The Third Step of DMAIC – Analyze

November 16th, 2009

DMAIC’s Analyze

Analyze is the third step of the Six Sigma five step process DMAIC. The objective of Analyze is to analyze the current state data and determine the root causes, the opportunities, to improve. Here we take a more in-depth look at the data collected in measure and try to determine the root causes of the issues that the data shows us. Many times, we have to go back out and take more data from the process in what I call a “Deep Dive” to determine the real root cause of what we see in measure. Remember that as you get opinions of what is causing thing to happen go collect the data to back up (validate) that opinion. Here are a series of questions that you will want to answer before moving on to improve:

  1. What are the perceived causes of the process variability and which can we control?
  2. What is of value to the customer?
  3. What are the detail steps of the process?
  4. Have you validated the “As-Is” causes?

It is very important that you get all of these answered. Some that stand out are what is of value to the customer and have you validated the “As-Is” causes. Make sure that the root causes that you find really do impact something that the customer really cares about; something that is of value to them. If you are not working causes that impact customer value then they will never return value back to the company and you will be spending time fixing something that the customer really does not care about. If you find this is true the solution maybe to totally eliminate this step since the customer finds it not of value. If you think that you can not eliminate it, then ask yourself what customer does find it important to do. We always are creating value for someone even if it is you. If you are not then you are just wasting your time.

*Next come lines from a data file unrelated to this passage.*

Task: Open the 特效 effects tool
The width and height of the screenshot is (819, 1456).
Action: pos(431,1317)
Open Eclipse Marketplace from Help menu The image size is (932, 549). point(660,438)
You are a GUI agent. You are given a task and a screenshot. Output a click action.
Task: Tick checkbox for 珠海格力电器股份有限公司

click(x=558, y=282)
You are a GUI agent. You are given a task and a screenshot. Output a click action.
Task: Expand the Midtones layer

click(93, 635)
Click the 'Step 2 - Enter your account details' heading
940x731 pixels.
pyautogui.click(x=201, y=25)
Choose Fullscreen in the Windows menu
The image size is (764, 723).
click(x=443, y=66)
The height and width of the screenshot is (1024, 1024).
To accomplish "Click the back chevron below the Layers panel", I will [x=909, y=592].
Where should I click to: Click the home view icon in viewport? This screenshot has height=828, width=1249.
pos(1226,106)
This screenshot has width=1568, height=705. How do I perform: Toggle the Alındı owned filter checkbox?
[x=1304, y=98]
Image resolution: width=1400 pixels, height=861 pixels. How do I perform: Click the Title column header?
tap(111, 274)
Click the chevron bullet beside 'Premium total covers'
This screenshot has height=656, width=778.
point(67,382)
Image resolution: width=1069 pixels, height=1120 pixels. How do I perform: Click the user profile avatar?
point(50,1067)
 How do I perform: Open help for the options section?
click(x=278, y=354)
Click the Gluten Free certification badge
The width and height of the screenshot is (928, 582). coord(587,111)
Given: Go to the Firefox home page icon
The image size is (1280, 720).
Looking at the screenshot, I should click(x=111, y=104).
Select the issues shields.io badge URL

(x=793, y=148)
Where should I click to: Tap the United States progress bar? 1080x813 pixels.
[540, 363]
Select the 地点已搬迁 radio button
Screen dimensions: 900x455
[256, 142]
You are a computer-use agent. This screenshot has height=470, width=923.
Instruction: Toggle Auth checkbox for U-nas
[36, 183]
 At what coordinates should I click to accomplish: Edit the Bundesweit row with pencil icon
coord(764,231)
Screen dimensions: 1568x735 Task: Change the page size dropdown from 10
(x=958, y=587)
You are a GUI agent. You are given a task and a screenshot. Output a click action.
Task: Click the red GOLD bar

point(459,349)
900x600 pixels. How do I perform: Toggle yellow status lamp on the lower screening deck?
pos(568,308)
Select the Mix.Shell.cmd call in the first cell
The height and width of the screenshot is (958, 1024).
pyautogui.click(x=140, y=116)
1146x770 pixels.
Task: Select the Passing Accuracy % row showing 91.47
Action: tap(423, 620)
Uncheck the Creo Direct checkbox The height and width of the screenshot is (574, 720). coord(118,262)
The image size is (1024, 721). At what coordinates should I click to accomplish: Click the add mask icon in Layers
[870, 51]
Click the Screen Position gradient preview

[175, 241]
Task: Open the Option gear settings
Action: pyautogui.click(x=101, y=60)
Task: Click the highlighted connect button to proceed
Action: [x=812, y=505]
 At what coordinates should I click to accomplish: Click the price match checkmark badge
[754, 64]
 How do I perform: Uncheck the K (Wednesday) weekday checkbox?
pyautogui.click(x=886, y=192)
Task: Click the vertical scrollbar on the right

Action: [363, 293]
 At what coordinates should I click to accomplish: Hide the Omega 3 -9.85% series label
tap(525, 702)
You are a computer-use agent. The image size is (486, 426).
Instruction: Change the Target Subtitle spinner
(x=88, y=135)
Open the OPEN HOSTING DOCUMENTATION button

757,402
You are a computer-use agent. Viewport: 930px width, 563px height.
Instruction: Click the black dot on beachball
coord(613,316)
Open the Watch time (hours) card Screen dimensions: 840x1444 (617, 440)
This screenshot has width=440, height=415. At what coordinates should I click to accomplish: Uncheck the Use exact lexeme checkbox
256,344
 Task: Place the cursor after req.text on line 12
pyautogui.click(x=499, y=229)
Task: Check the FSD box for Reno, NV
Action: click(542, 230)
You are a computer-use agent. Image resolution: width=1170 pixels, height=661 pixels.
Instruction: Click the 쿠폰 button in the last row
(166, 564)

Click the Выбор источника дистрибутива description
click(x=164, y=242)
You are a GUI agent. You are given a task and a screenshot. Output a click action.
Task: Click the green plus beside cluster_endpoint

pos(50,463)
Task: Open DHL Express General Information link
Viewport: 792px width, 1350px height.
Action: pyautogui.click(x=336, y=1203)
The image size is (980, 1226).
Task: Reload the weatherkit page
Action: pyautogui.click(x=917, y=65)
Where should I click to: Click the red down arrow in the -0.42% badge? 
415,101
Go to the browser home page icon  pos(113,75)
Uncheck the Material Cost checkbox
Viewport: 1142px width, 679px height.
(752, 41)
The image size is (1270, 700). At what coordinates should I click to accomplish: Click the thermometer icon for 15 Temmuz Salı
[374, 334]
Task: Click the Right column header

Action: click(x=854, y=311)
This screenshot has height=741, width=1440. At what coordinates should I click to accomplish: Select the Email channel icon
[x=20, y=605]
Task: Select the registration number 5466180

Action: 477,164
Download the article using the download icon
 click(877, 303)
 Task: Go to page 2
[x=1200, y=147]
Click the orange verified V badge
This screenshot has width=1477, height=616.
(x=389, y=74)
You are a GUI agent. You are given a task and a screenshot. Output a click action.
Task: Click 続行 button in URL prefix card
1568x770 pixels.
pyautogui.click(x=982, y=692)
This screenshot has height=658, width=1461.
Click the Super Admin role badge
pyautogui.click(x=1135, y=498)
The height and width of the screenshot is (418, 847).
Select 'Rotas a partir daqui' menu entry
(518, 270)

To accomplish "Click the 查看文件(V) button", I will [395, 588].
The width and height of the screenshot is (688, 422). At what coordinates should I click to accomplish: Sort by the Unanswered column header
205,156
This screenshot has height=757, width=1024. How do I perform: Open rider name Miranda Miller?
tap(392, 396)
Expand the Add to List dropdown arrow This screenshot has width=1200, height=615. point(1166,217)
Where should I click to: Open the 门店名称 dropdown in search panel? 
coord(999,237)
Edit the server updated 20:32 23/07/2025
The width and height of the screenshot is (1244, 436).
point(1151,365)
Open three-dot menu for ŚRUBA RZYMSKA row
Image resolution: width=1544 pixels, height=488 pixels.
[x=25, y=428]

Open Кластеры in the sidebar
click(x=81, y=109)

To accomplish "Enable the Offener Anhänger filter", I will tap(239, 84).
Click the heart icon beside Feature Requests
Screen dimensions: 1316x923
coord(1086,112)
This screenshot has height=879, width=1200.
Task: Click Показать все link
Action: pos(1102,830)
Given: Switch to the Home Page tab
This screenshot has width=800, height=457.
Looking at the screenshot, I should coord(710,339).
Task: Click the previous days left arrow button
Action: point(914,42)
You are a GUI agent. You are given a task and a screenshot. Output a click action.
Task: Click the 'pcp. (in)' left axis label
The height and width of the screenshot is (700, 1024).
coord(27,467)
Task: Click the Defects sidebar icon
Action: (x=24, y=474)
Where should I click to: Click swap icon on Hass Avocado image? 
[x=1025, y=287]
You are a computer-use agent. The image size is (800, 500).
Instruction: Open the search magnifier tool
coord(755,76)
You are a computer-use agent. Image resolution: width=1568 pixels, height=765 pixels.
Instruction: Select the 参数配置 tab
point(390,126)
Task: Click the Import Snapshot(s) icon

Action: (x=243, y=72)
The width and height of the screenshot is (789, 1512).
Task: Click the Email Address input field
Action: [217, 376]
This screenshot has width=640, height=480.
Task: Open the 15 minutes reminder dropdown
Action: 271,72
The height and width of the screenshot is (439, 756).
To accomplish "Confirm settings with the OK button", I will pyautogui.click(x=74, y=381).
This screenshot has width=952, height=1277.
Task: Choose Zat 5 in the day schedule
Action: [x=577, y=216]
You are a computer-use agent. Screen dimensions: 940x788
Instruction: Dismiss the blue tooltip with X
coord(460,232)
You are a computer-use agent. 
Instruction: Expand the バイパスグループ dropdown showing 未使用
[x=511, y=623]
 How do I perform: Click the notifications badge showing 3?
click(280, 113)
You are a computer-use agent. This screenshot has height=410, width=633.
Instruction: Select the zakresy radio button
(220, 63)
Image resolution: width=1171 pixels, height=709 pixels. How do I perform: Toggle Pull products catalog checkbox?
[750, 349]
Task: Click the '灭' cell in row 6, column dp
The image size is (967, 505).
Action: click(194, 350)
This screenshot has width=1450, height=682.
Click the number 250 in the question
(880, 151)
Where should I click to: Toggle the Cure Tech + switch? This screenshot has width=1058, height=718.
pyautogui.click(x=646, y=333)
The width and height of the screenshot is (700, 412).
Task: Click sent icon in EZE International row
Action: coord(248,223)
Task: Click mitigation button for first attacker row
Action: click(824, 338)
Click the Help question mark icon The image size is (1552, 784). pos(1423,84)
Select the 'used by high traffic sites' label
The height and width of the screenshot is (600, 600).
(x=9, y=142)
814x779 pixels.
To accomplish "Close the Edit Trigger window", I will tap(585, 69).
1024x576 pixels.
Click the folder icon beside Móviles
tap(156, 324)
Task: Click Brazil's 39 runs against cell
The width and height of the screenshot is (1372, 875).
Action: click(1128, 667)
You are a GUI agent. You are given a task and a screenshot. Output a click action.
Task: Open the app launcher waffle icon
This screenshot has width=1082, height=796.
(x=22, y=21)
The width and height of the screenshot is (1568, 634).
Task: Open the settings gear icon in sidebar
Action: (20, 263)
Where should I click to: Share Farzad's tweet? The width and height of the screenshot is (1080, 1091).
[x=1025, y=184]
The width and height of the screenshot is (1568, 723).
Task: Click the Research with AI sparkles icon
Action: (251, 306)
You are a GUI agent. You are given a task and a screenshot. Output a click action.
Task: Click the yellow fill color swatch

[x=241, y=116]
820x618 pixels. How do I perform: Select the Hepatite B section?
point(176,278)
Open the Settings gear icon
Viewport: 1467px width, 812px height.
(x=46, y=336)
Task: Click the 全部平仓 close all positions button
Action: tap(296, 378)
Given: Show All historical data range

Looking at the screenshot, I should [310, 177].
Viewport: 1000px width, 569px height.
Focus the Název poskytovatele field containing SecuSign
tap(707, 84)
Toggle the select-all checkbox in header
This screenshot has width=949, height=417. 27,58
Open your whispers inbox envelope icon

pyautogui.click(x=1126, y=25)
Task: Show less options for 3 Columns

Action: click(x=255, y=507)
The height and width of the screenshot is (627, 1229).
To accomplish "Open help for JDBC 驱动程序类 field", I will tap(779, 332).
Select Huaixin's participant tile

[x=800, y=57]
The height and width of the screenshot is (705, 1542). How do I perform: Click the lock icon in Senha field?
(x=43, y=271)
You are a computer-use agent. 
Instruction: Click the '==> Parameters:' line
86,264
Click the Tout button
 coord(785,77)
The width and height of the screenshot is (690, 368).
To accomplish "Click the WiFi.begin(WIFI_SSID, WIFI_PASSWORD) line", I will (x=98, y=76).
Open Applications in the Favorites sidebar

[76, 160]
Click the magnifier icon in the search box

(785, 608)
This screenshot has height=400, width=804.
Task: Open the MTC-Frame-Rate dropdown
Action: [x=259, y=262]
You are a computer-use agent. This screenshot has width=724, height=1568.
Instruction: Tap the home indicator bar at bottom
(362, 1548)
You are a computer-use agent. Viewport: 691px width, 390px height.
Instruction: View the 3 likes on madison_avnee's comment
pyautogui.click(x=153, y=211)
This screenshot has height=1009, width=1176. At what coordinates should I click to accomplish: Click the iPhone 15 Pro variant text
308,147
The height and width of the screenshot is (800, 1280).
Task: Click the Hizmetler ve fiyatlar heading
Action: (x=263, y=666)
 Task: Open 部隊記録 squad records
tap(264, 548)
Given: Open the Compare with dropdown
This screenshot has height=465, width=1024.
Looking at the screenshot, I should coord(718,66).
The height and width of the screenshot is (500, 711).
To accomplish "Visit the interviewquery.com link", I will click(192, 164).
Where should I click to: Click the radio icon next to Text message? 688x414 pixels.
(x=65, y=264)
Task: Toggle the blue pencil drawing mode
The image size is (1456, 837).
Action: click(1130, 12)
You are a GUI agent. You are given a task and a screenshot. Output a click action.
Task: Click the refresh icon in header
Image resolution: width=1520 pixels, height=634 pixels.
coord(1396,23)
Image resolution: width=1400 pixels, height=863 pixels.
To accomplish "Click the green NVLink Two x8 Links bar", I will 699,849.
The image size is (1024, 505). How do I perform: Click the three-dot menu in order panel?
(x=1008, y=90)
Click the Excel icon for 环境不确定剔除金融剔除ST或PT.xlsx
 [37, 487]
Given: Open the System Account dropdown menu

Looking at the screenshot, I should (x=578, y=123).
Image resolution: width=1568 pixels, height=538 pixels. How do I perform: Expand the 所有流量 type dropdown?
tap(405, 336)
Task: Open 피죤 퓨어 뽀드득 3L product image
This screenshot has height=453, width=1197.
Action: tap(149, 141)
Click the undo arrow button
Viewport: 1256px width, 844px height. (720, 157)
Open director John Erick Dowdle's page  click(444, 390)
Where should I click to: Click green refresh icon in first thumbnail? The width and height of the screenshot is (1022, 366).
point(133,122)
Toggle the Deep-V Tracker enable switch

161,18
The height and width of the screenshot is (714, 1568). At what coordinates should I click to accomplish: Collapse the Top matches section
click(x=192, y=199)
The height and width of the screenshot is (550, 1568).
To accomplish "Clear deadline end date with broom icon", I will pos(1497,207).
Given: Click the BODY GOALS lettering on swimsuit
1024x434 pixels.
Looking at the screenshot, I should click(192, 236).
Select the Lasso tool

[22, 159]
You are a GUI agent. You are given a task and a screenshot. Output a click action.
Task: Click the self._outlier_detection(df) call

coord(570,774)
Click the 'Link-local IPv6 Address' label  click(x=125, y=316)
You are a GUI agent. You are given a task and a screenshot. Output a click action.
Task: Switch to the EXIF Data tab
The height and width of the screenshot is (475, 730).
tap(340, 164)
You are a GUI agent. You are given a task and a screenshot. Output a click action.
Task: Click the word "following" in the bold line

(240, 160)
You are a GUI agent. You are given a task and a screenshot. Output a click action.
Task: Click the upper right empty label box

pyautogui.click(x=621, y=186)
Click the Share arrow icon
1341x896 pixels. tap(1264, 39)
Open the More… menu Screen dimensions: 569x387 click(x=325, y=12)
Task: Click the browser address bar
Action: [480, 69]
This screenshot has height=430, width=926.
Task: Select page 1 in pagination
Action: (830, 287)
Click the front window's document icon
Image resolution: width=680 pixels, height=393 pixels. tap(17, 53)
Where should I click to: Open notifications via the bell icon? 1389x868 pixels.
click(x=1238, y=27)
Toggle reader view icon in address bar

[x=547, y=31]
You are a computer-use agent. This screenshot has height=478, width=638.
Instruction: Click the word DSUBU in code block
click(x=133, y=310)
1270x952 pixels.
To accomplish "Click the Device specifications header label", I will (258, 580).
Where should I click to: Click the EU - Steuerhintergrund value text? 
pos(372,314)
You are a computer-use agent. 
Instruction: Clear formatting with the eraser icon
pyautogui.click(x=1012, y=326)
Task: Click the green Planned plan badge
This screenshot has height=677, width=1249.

The second thing I mentioned was to validate the “As-Is” causes. You may have had a group meeting and come up with some causes of effects you saw in measure that your customer really cares about, but until you go collect data on those causes and validate the opinions that they cause what you saw in measure you should not move forward to improve. Remember we are all about facts and data that support what we are doing.

To answer the question above it may take several tools and techniques to collect the “facts and data.” So here in Analyze, there are several good tool and techniques that can help get you that data.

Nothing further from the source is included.